Thanks Mark! follow up question, do you know when shuffle files are usually
un-referenced?
On Mon, Mar 27, 2017 at 2:35 PM, Mark Hamstra <ma...@clearstorydata.com>
wrote:
> Shuffle files are cleaned when they are no longer referenced. See
> https://github.com/apache/spark/blob/master/core/src/
> main/scala/org/apache/spark/ContextCleaner.scala
>
> On Mon, Mar 27, 2017 at 12:38 PM, Ashwin Sai Shankar <
> ashankar@netflix.com.invalid> wrote:
>
>> Hi!
>>
>> In spark on yarn, when are shuffle files on local disk removed? (Is it
>> when the app completes or
>> once all the shuffle files are fetched or end of the stage?)
>>
>> Thanks,
>> Ashwin
>>
>
>
Re: Spark shuffle files
Posted by Mark Hamstra <ma...@clearstorydata.com>.
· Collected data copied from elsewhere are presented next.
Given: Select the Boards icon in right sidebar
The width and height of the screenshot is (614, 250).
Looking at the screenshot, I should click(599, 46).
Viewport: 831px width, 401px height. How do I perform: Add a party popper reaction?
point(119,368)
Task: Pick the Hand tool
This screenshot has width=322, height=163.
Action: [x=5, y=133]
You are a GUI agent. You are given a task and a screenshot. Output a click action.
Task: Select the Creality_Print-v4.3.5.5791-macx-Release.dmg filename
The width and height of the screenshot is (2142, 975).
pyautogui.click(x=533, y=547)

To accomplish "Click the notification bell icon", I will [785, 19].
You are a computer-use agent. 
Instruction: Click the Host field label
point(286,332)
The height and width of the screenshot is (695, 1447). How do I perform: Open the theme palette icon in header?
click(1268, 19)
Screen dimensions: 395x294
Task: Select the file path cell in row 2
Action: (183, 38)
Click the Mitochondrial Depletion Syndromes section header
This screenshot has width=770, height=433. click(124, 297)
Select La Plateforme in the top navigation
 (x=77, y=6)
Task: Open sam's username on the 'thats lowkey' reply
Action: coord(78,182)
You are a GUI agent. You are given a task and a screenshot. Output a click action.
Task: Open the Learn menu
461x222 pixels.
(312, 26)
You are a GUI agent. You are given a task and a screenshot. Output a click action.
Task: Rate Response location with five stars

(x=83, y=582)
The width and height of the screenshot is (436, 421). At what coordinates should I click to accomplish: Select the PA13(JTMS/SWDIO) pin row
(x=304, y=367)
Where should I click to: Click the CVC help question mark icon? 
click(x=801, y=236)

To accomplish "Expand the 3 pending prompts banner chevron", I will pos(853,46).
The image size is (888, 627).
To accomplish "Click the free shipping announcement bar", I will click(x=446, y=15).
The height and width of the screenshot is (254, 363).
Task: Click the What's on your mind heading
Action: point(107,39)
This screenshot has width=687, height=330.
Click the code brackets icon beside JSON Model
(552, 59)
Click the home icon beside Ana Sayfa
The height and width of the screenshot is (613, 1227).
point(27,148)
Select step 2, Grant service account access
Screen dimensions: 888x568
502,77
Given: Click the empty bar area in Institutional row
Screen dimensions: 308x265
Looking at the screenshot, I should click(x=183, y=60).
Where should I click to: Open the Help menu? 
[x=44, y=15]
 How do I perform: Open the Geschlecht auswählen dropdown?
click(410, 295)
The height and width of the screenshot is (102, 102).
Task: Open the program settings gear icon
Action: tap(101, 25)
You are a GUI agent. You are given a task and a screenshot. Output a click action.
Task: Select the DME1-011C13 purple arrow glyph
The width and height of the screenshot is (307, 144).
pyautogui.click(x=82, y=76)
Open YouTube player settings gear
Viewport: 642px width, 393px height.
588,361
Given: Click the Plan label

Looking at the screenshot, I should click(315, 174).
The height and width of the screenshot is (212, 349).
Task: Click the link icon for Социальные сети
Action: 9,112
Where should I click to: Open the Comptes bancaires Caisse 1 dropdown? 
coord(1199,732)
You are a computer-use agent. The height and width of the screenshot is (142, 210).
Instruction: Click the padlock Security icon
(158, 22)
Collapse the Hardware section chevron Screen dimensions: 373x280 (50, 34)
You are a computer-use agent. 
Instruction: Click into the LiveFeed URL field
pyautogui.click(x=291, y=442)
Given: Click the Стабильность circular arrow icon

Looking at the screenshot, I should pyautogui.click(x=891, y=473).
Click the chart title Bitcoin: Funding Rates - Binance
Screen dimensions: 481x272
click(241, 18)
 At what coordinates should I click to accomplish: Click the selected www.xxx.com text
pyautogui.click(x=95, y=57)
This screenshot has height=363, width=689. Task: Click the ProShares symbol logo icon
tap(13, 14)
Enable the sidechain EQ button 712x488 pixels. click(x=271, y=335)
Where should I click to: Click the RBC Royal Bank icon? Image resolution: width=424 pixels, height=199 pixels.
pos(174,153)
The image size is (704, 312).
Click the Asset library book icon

Shuffle files are cleaned when they are no longer referenced. See
https://github.com/apache/spark/blob/master/core/src/main/scala/org/apache/spark/ContextCleaner.scala
On Mon, Mar 27, 2017 at 12:38 PM, Ashwin Sai Shankar <
ashankar@netflix.com.invalid> wrote:
> Hi!
>
> In spark on yarn, when are shuffle files on local disk removed? (Is it
> when the app completes or
> once all the shuffle files are fetched or end of the stage?)
>
> Thanks,
> Ashwin
>